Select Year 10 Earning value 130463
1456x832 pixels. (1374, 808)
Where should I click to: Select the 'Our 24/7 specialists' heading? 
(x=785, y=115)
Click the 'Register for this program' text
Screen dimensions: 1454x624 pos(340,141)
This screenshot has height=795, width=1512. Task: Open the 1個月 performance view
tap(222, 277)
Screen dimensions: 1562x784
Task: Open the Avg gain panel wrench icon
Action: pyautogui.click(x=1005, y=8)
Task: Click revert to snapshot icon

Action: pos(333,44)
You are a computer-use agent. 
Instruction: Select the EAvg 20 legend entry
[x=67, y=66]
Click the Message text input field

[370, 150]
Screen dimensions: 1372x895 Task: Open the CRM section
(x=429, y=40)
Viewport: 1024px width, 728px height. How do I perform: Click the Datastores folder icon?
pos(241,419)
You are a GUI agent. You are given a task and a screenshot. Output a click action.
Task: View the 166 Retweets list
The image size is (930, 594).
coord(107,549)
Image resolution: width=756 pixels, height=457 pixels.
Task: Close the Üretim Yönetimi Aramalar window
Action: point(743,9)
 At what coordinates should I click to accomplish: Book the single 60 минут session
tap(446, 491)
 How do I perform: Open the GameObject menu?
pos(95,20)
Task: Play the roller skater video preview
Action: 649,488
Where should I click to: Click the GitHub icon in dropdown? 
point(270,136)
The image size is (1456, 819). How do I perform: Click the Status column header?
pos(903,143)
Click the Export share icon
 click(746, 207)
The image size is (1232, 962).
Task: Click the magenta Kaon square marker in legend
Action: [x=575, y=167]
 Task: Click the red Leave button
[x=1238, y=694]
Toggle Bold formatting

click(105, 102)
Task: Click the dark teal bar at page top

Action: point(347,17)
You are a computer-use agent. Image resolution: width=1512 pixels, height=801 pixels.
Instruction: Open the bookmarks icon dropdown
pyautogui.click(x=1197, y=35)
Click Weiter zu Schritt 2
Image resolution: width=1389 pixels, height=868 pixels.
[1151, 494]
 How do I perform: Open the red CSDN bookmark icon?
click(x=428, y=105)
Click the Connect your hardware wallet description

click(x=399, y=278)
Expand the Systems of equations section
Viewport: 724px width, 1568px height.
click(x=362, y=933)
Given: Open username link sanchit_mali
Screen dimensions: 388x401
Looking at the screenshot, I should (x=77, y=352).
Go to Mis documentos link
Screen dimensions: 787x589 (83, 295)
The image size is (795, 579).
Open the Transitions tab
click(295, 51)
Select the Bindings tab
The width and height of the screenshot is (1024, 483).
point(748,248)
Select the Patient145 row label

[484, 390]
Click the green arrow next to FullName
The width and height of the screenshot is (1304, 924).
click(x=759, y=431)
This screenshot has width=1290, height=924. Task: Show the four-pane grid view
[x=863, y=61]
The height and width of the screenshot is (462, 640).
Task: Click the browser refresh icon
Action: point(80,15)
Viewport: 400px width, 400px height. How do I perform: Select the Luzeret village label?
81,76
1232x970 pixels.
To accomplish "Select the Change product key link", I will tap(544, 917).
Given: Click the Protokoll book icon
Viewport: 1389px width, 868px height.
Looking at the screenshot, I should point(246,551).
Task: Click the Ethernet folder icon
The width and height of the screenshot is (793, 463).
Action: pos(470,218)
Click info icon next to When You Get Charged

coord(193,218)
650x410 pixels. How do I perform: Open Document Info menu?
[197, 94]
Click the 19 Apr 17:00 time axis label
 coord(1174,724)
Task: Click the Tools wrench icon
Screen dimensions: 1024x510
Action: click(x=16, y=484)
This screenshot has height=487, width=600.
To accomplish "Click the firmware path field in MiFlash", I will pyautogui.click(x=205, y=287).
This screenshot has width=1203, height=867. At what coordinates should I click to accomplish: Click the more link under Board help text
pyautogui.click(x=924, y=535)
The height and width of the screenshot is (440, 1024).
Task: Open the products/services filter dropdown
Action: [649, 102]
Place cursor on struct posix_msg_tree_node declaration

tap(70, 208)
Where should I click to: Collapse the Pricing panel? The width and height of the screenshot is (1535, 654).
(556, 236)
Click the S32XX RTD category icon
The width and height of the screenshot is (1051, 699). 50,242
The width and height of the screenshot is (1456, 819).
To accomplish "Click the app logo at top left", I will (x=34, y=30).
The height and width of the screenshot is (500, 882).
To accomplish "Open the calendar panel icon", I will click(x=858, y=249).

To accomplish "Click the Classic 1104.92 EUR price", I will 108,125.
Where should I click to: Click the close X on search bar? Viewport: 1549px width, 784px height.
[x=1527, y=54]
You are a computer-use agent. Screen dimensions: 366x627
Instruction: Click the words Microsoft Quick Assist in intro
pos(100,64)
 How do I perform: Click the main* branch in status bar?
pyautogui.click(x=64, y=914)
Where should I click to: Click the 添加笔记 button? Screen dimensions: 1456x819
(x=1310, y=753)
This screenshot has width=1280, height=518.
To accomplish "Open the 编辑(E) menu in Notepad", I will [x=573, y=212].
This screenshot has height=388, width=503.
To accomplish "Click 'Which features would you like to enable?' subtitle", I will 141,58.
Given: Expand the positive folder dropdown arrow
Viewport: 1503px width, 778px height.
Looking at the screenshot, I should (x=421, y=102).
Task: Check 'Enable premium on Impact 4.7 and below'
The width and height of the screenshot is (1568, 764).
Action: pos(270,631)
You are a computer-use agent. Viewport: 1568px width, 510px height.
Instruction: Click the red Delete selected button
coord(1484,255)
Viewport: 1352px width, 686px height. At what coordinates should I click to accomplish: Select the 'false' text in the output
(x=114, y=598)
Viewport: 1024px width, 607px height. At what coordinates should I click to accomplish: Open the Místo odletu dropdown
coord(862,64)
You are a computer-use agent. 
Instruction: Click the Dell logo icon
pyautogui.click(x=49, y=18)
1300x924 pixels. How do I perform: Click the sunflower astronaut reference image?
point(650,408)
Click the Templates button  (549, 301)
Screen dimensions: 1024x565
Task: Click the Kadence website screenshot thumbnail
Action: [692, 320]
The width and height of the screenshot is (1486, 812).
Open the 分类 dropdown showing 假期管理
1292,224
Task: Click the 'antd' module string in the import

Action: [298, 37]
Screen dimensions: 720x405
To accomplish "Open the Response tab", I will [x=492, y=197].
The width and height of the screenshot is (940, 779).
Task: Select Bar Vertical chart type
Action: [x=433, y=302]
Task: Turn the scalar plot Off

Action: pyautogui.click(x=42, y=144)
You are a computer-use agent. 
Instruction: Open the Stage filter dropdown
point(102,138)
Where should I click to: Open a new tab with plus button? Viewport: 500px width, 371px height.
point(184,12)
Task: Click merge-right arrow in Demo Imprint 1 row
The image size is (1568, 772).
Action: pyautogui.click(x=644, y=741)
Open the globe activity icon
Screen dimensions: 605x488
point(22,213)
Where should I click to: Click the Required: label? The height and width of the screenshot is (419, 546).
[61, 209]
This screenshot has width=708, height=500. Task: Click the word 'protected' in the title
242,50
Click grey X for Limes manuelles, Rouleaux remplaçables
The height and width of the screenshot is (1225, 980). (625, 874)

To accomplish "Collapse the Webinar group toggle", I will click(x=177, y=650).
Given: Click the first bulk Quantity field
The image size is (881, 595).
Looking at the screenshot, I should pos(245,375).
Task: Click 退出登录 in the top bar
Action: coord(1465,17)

[Job]
Please copy all of the material above, line for line, without changing anything.

[Output for this task]
Select Year 10 Earning value 130463
1456x832 pixels. (1374, 808)
Where should I click to: Select the 'Our 24/7 specialists' heading? 
(x=785, y=115)
Click the 'Register for this program' text
Screen dimensions: 1454x624 pos(340,141)
This screenshot has height=795, width=1512. Task: Open the 1個月 performance view
tap(222, 277)
Screen dimensions: 1562x784
Task: Open the Avg gain panel wrench icon
Action: pyautogui.click(x=1005, y=8)
Task: Click revert to snapshot icon

Action: pos(333,44)
You are a computer-use agent. 
Instruction: Select the EAvg 20 legend entry
[x=67, y=66]
Click the Message text input field

[370, 150]
Screen dimensions: 1372x895 Task: Open the CRM section
(x=429, y=40)
Viewport: 1024px width, 728px height. How do I perform: Click the Datastores folder icon?
pos(241,419)
You are a GUI agent. You are given a task and a screenshot. Output a click action.
Task: View the 166 Retweets list
The image size is (930, 594).
coord(107,549)
Image resolution: width=756 pixels, height=457 pixels.
Task: Close the Üretim Yönetimi Aramalar window
Action: point(743,9)
 At what coordinates should I click to accomplish: Book the single 60 минут session
tap(446, 491)
 How do I perform: Open the GameObject menu?
pos(95,20)
Task: Play the roller skater video preview
Action: 649,488
Where should I click to: Click the GitHub icon in dropdown? 
point(270,136)
The image size is (1456, 819). How do I perform: Click the Status column header?
pos(903,143)
Click the Export share icon
 click(746, 207)
The image size is (1232, 962).
Task: Click the magenta Kaon square marker in legend
Action: [x=575, y=167]
 Task: Click the red Leave button
[x=1238, y=694]
Toggle Bold formatting

click(105, 102)
Task: Click the dark teal bar at page top

Action: point(347,17)
You are a computer-use agent. Image resolution: width=1512 pixels, height=801 pixels.
Instruction: Open the bookmarks icon dropdown
pyautogui.click(x=1197, y=35)
Click Weiter zu Schritt 2
Image resolution: width=1389 pixels, height=868 pixels.
[1151, 494]
 How do I perform: Open the red CSDN bookmark icon?
click(x=428, y=105)
Click the Connect your hardware wallet description

click(x=399, y=278)
Expand the Systems of equations section
Viewport: 724px width, 1568px height.
click(x=362, y=933)
Given: Open username link sanchit_mali
Screen dimensions: 388x401
Looking at the screenshot, I should (x=77, y=352).
Go to Mis documentos link
Screen dimensions: 787x589 (83, 295)
The image size is (795, 579).
Open the Transitions tab
click(295, 51)
Select the Bindings tab
The width and height of the screenshot is (1024, 483).
point(748,248)
Select the Patient145 row label

[484, 390]
Click the green arrow next to FullName
The width and height of the screenshot is (1304, 924).
click(x=759, y=431)
This screenshot has width=1290, height=924. Task: Show the four-pane grid view
[x=863, y=61]
The height and width of the screenshot is (462, 640).
Task: Click the browser refresh icon
Action: point(80,15)
Viewport: 400px width, 400px height. How do I perform: Select the Luzeret village label?
81,76
1232x970 pixels.
To accomplish "Select the Change product key link", I will tap(544, 917).
Given: Click the Protokoll book icon
Viewport: 1389px width, 868px height.
Looking at the screenshot, I should point(246,551).
Task: Click the Ethernet folder icon
The width and height of the screenshot is (793, 463).
Action: pos(470,218)
Click info icon next to When You Get Charged

coord(193,218)
650x410 pixels. How do I perform: Open Document Info menu?
[197, 94]
Click the 19 Apr 17:00 time axis label
 coord(1174,724)
Task: Click the Tools wrench icon
Screen dimensions: 1024x510
Action: click(x=16, y=484)
This screenshot has height=487, width=600.
To accomplish "Click the firmware path field in MiFlash", I will pyautogui.click(x=205, y=287).
This screenshot has width=1203, height=867. At what coordinates should I click to accomplish: Click the more link under Board help text
pyautogui.click(x=924, y=535)
The height and width of the screenshot is (440, 1024).
Task: Open the products/services filter dropdown
Action: [649, 102]
Place cursor on struct posix_msg_tree_node declaration

tap(70, 208)
Where should I click to: Collapse the Pricing panel? The width and height of the screenshot is (1535, 654).
(556, 236)
Click the S32XX RTD category icon
The width and height of the screenshot is (1051, 699). 50,242
The width and height of the screenshot is (1456, 819).
To accomplish "Click the app logo at top left", I will (x=34, y=30).
The height and width of the screenshot is (500, 882).
To accomplish "Open the calendar panel icon", I will click(x=858, y=249).

To accomplish "Click the Classic 1104.92 EUR price", I will 108,125.
Where should I click to: Click the close X on search bar? Viewport: 1549px width, 784px height.
[x=1527, y=54]
You are a computer-use agent. Screen dimensions: 366x627
Instruction: Click the words Microsoft Quick Assist in intro
pos(100,64)
 How do I perform: Click the main* branch in status bar?
pyautogui.click(x=64, y=914)
Where should I click to: Click the 添加笔记 button? Screen dimensions: 1456x819
(x=1310, y=753)
This screenshot has width=1280, height=518.
To accomplish "Open the 编辑(E) menu in Notepad", I will [x=573, y=212].
This screenshot has height=388, width=503.
To accomplish "Click 'Which features would you like to enable?' subtitle", I will 141,58.
Given: Expand the positive folder dropdown arrow
Viewport: 1503px width, 778px height.
Looking at the screenshot, I should (x=421, y=102).
Task: Check 'Enable premium on Impact 4.7 and below'
The width and height of the screenshot is (1568, 764).
Action: pos(270,631)
You are a computer-use agent. Viewport: 1568px width, 510px height.
Instruction: Click the red Delete selected button
coord(1484,255)
Viewport: 1352px width, 686px height. At what coordinates should I click to accomplish: Select the 'false' text in the output
(x=114, y=598)
Viewport: 1024px width, 607px height. At what coordinates should I click to accomplish: Open the Místo odletu dropdown
coord(862,64)
You are a computer-use agent. 
Instruction: Click the Dell logo icon
pyautogui.click(x=49, y=18)
1300x924 pixels. How do I perform: Click the sunflower astronaut reference image?
point(650,408)
Click the Templates button  (549, 301)
Screen dimensions: 1024x565
Task: Click the Kadence website screenshot thumbnail
Action: [692, 320]
The width and height of the screenshot is (1486, 812).
Open the 分类 dropdown showing 假期管理
1292,224
Task: Click the 'antd' module string in the import

Action: [298, 37]
Screen dimensions: 720x405
To accomplish "Open the Response tab", I will [x=492, y=197].
The width and height of the screenshot is (940, 779).
Task: Select Bar Vertical chart type
Action: [x=433, y=302]
Task: Turn the scalar plot Off

Action: pyautogui.click(x=42, y=144)
You are a computer-use agent. 
Instruction: Open the Stage filter dropdown
point(102,138)
Where should I click to: Open a new tab with plus button? Viewport: 500px width, 371px height.
point(184,12)
Task: Click merge-right arrow in Demo Imprint 1 row
The image size is (1568, 772).
Action: pyautogui.click(x=644, y=741)
Open the globe activity icon
Screen dimensions: 605x488
point(22,213)
Where should I click to: Click the Required: label? The height and width of the screenshot is (419, 546).
[61, 209]
This screenshot has width=708, height=500. Task: Click the word 'protected' in the title
242,50
Click grey X for Limes manuelles, Rouleaux remplaçables
The height and width of the screenshot is (1225, 980). (625, 874)

To accomplish "Collapse the Webinar group toggle", I will click(x=177, y=650).
Given: Click the first bulk Quantity field
The image size is (881, 595).
Looking at the screenshot, I should pos(245,375).
Task: Click 退出登录 in the top bar
Action: coord(1465,17)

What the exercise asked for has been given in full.